Again, the numbers are much lower than for intra-site replication. However, this time traffic increases with the number of group members.

Inter-Site global catalog replication—SMTP Transport

This uses the same scenario, replicating between one global catalog and a domain controller that belongs to a different domain; the machines reside in different sites. This time, the SMTP transport is used.

The table shows the replication traffic. The RPC numbers are added in quotation marks.

Inter-site global catalog replication.

Object replication in bytes			Inter-site RPC replication
No. Objects	Users	Global Groups	Universal Groups	Volumes
1	22,253 "12,565"	20,714 "11,471"	20,855 "11,389"	20,078 "11,183"
10	52,887 "36,018"	40,499 "26,895"	40,417 "26,813"	35,409 "23,171"
100	59,675 "32,391"	55,537 "28,600"	55,587 "28,379"	41,375 "24,598"
500	224,804 "121,481"	203,787 "101,858"	203,629 "102,200"	182,324 "83,099"
1,000	440,165 "233,503"	281,916 "194,047"	394,434 "194,357"	349,389 "170,918"

Again, compression helps to minimize the traffic. The threshold at which compression kicks in is higher when compared to the RPC transport; this threshold is around 65,000 bytes.
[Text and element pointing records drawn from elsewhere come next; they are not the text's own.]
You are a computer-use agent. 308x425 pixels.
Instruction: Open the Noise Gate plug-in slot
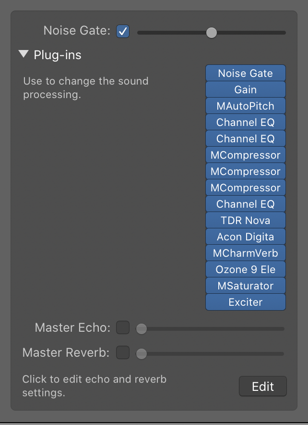click(245, 74)
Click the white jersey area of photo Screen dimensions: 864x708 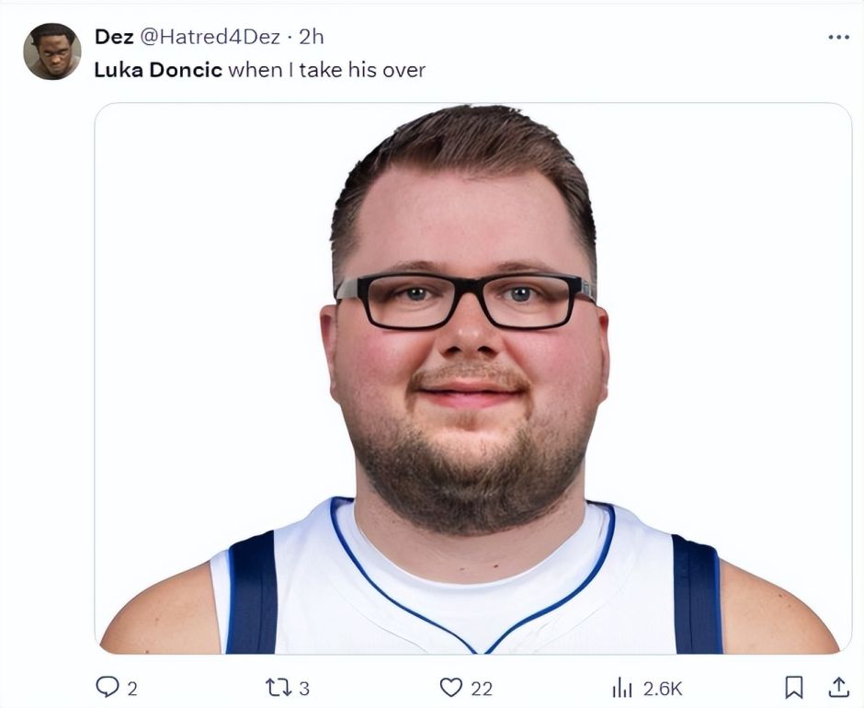pyautogui.click(x=474, y=596)
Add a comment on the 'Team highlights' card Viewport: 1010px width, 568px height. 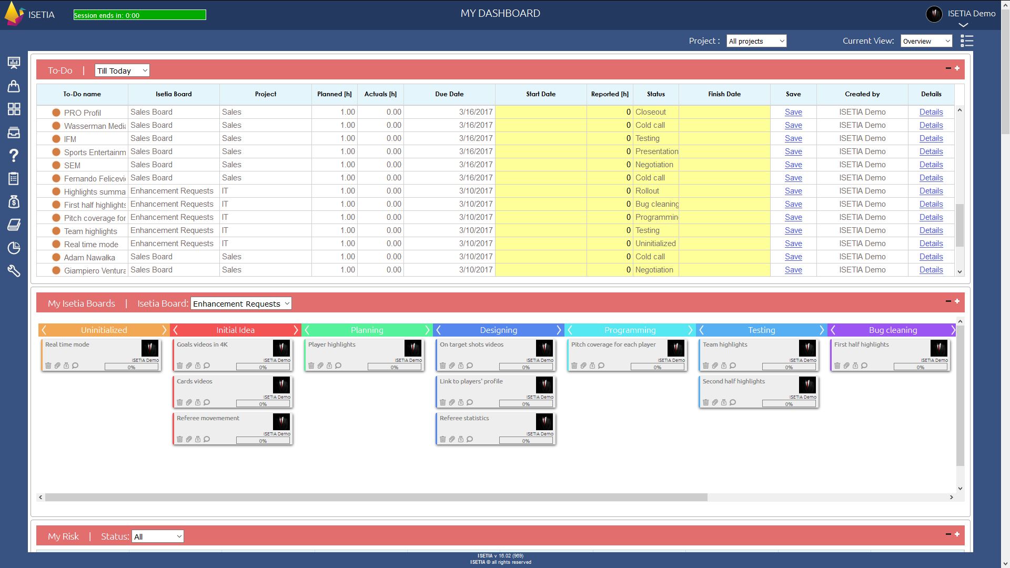click(x=732, y=366)
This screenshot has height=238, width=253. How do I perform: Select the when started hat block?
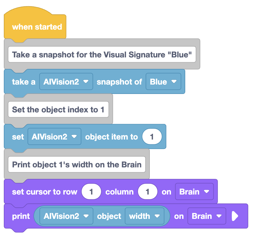(x=35, y=24)
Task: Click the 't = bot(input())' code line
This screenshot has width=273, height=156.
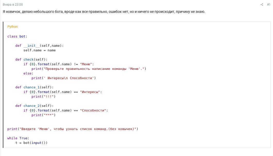Action: (x=31, y=143)
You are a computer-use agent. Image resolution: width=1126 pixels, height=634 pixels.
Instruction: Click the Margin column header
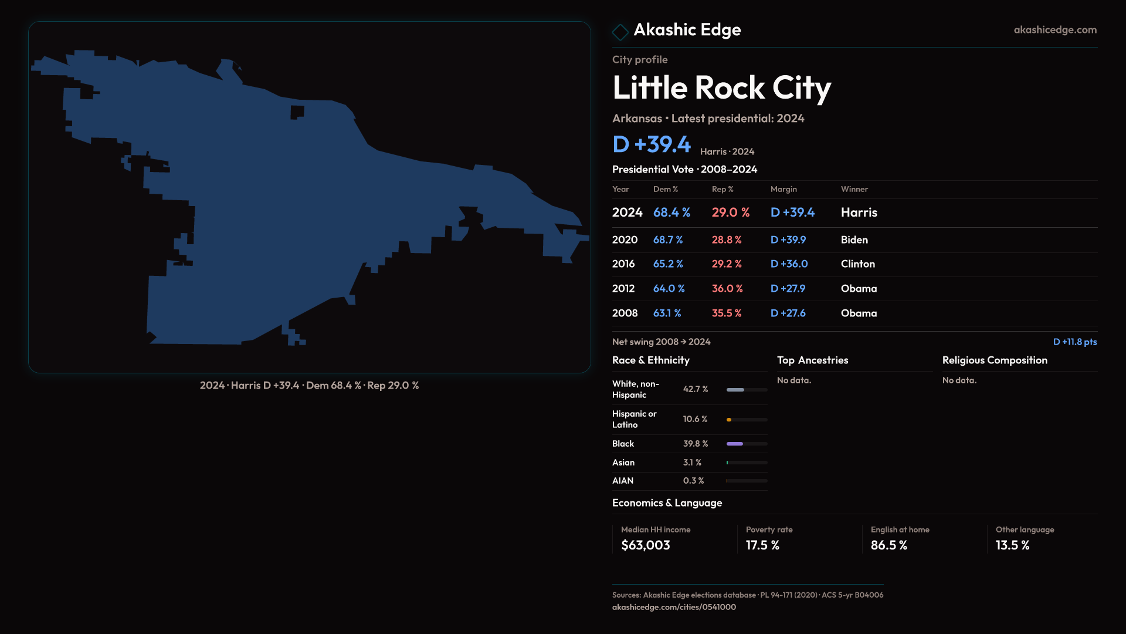tap(784, 189)
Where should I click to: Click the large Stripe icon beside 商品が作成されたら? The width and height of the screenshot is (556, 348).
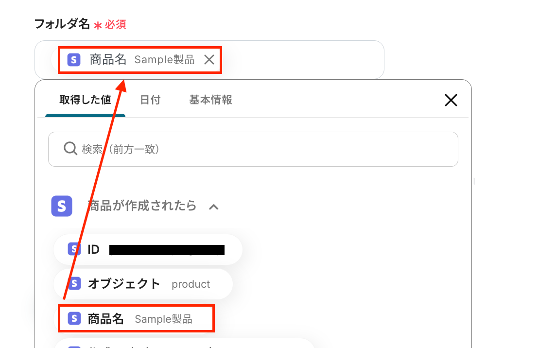62,206
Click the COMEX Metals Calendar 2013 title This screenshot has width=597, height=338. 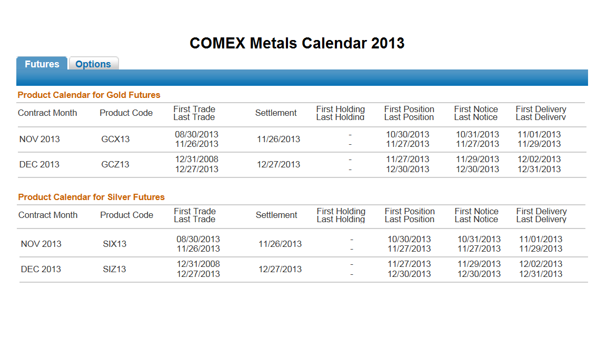coord(297,43)
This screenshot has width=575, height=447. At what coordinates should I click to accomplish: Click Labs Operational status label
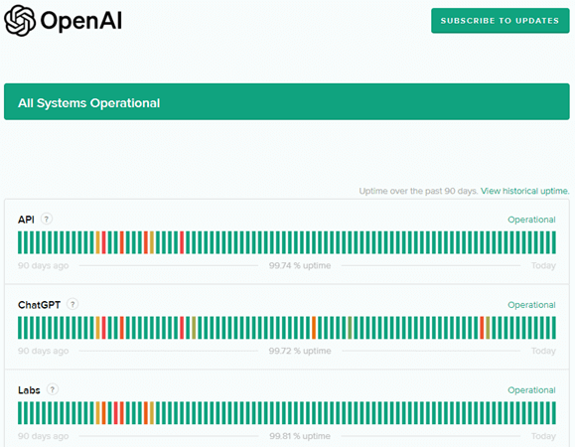coord(531,389)
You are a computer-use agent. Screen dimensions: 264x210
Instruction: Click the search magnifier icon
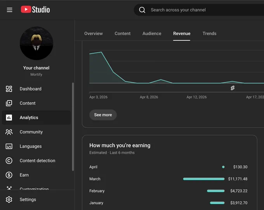pyautogui.click(x=142, y=10)
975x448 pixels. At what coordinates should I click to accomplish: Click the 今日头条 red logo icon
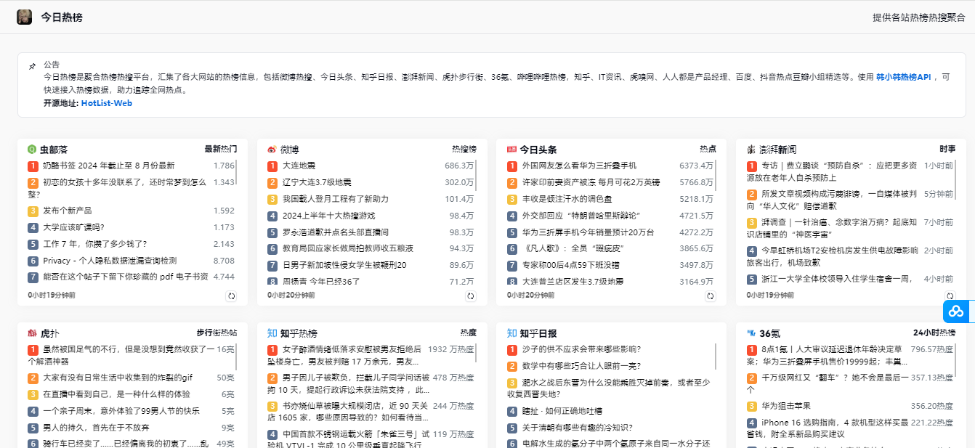[x=511, y=150]
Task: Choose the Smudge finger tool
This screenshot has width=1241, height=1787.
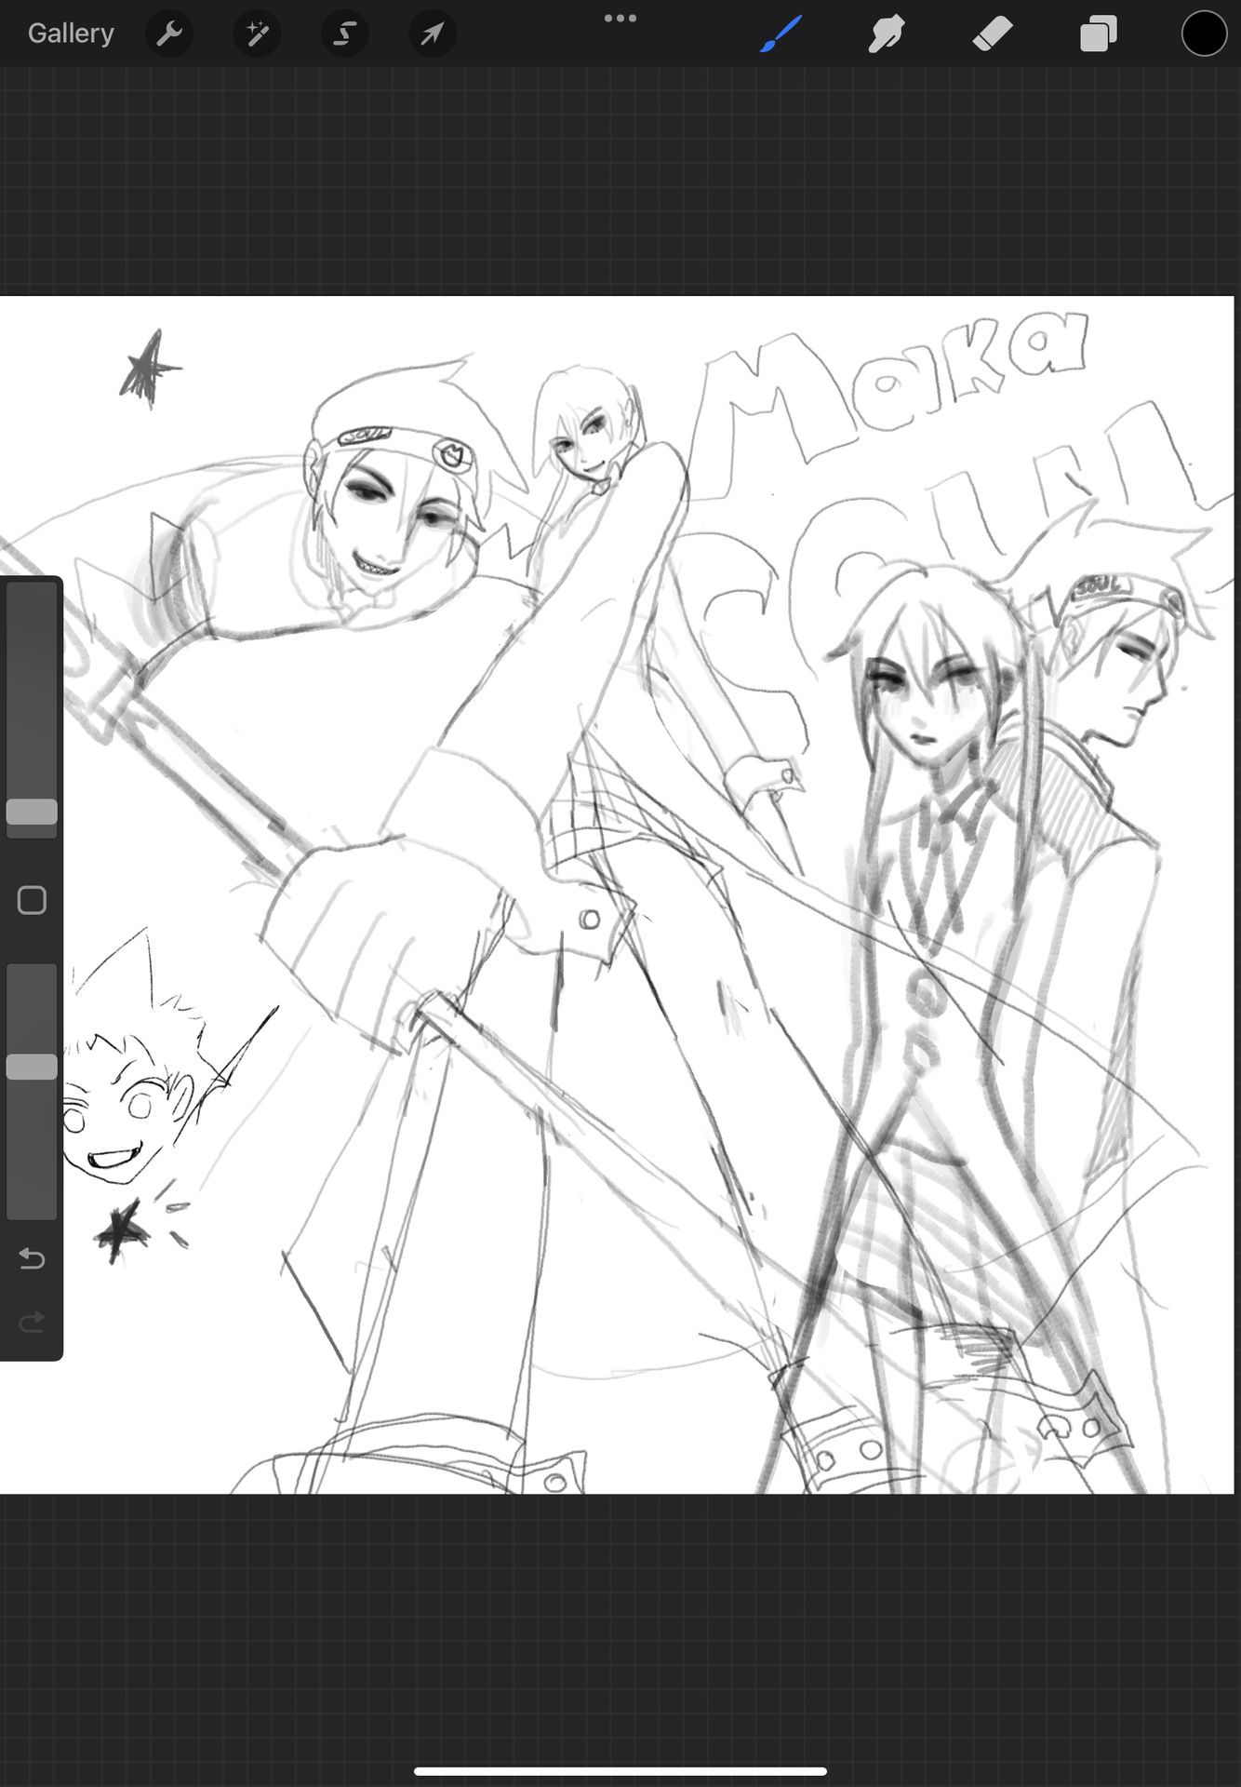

Also, the SMTP transport creates more traffic overall than the RPC transport—about 80% to 100% more.

Summary of Network Traffic Analysis

To summarize, here are some replication recommendations:

Intra-site replication assumes good network connectivity so domain controllers can save CPU cycles (for client logons, search operations etc.) by not compressing data for intra-site replication.
Replication traffic is predictable. Use the tables in this chapter to find the data for your objects. If you set additional attributes on objects, add 100 bytes per attribute with a string size up to 10 characters.
Partial replication (global catalog replication) is smaller than normal replication. The difference is bigger when more attributes are used on objects.
Inter-site replication adds compression. If there is a slow link between domain controllers, create a new site.
Inter-site replication is scheduled. This reduces communication between domain controllers.
The SMTP transport creates more network traffic than the RPC Site connector. Use RPCs between sites whenever possible.

How can you choose between the two inter-site transports?

If good network connectivity is available and fast client logon is desired—use one site.
If reduced network traffic is desired, but the connection between domain controllers is fairly reliable—use multiple sites and the RPC-over-IP replication connector.
If the network connection is unreliable, or domain controllers have no direct network connection (connected only through a messaging system)—use the SMTP replication connector. Remember that it can be used only for schema, configuration, and partial replication, not for replication between two domain controllers in the same domain.